* SELECTED EXTRACT
The other part of this, Mark, as you know, when you have new product introductions, new product introductions typically mean you’re able to sell at a higher price. And so, the combination of the focus on the business and the costs, as well as continued introductions with pricing, those are the 2 things that we’re focused on for ’26.

Mark Smith: Okay. Is there anything within Hebron that can help kind of drive that margin higher?

Todd Seyfert: Absolutely. So we’re actually — I’m glad you asked that, Mark. We’re actually sitting here in Hebron today, management team focused on what we’ve been doing here. We started shipping products out of Hebron in the last week of the year. They’ve been very well received in the market. And we’re actually in the process of what we came into the year with in terms of what we thought our plan was for production and sales for the year. We’ve already increased that based on the response. And so, we’re in the process of increasing both headcount and output here as we speak in Hebron and look forward to this being a very important part of the business as we move forward.

Mark Smith: Perfect. And then, the last one for me is fairly broad, but I’m just curious if you could give us your thoughts around kind of consumer demand trends here early on in 2026, what you’re seeing and how you feel like your products maybe match up with the demand?

Todd Seyfert: We’re seeing good results. I would tell you that the information that we get from some of our partners shows that we’re having a great start to the year relative to last year. I think a lot of this, as you know, has to do with the new product introductions. We introduced more than 65 over the past few months. They’re resonating with both our distributors and our retailers, but most importantly, they’re resonating with the consumer, and that’s our focus. And so, we’re very excited about the start to the year and look forward to, again, really focusing on investments where we have demand in excess of our capacity.

Operator: Your next question comes from the line of Thomas Forte of Maxim Group.

Thomas Forte: I have 3 questions. I’ll go one at a time. On the accessories efforts, is it all selling to existing customers? Or to what extent, if at all, does it expand your customer base?

Todd Seyfert: Thomas, so twofold. So it’s a combination. So we’re looking at the — around our major product platforms on the firearms, what are the accessories that make sense for us to be doing ourselves, and we’re focusing on that, and that will go through our traditional 2-step distribution. What’s a little bit different is, we’re actually working with our distributor partners to have a more in-depth conversation with their retail partners to ensure we understand what the opportunities are, what that mix of product looks like that resonates with that consumer at that retailer. And so, we expect to see an increase in doors where Ruger accessories are sold in the coming months.

Thomas Forte: Excellent. And then, for my second question, can you talk about your efforts to right-size the business, in particular, also your ability to ramp production in the event of future increases in demand?

* STUDY MATERIAL
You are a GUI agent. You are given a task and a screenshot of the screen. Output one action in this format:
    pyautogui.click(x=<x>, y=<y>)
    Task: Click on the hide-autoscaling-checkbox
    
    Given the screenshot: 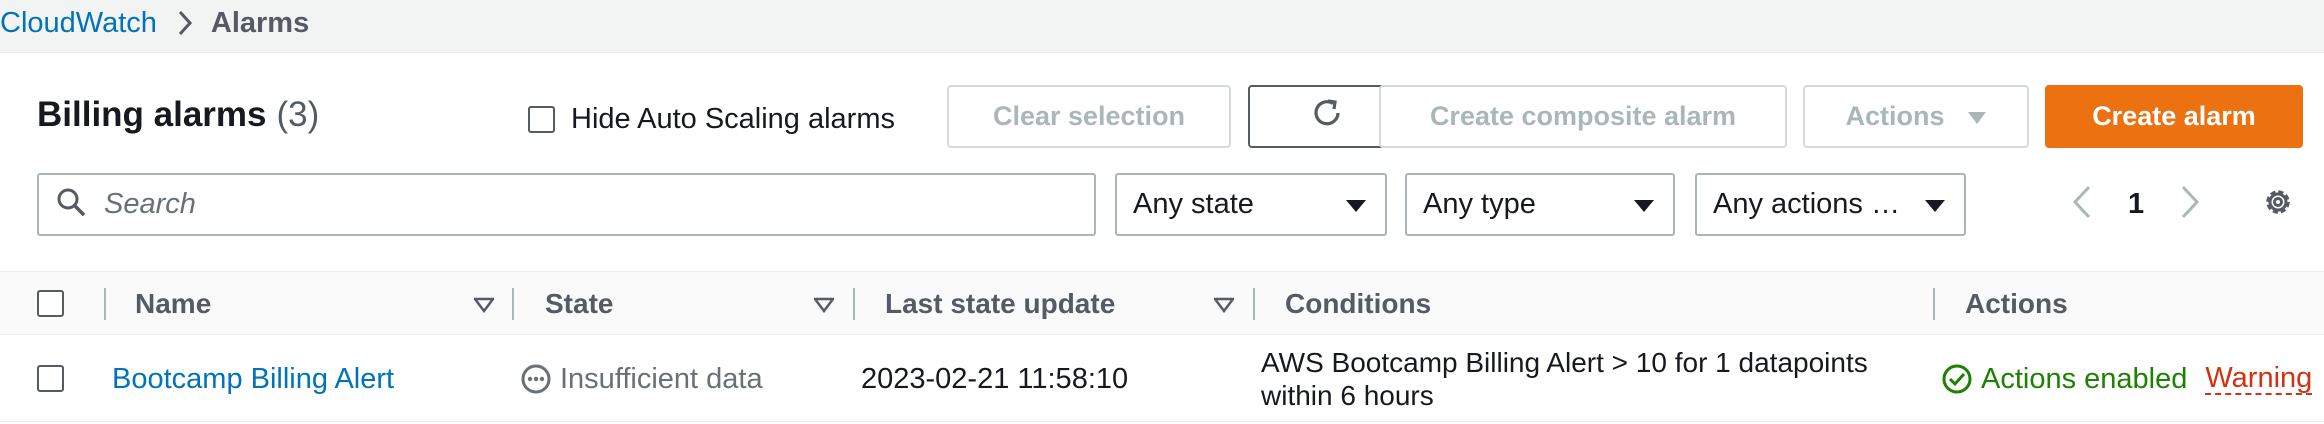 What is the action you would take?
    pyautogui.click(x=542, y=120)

* ABOUT THIS TASK
Continue the Ruger earnings call transcript from the point where it stops. The items are separate material and have no connection to the earnings call transcript.

* RESULT
Todd Seyfert: Yes. So we continually are monitoring our facilities. And again, back to our — some of the work we’ve done in the last year on product rationalization, looking at where we have capacity and where we do not have capacity and aligning those 2 things together. So for instance, we think about some of our major product lines like the Gen II rifle, like Marlin, like 10/22, like RXM, where we’re seeing increased demand. We’re focusing on both a — is it an equipment capacity investment or is it headcount? And I will tell you, it’s a combination of both. And so, where we can, we’re adding shifts to increase output. And in some cases, Thomas, we’re adding some capacity through CapEx investments to increase output. And so, we’re looking at both of those across all 4 of our gun facilities and making sure that we have the right alignment of those resources at each facility.

Thomas Forte: Wonderful. And then, last question. Can you provide your current thoughts on capital allocation, including investing in the business, paying dividends, buying back shares and strategic M&A?

Todd Seyfert: Yes. So we have a very thoughtful capital allocation policy. And because of our balance sheet and our cash situation, number one, we’re going to look at where we can invest in the business on a day-to-day basis to increase output. So that’s first and foremost. Secondly, in this market, we’re going to be very thoughtful on M&A. We’re going to be very strategic and very opportunistic, much like the Anderson acquisition. And so, that — those things happen all on their own. And so, we’re being very thoughtful about what we’re looking at and what we’re seeing. But we’re going to be very careful about what we do in terms of M&A and be opportunistic. In terms of share buyback, that comes down to a conversation of what’s the best use of cash. And I would tell you, right now, given our product road map, Thomas, I would say the best use of cash is to continue to invest in our new products because they’re resonating with the consumer.

Operator: Your final question comes from the line of Rommel Dionisio of Aegis Capital.

Rommel Dionisio: Todd, in response to another question, you talked about new product launches having a higher margin. And I definitely understand, over the long term, that would very much be true. Just looking at your new product launches, though, we see this 10/22, this new line of 10/22 rifles and obviously exciting new line. But I would imagine that would be a somewhat lower margin given the value price. But how should we think about product mix going into 2026 as perhaps being a negative? Or I realize the products like the American Gen II Scout and so forth at a higher price point. But yes, how should we think about product mix perhaps being a negative or a positive in 2026?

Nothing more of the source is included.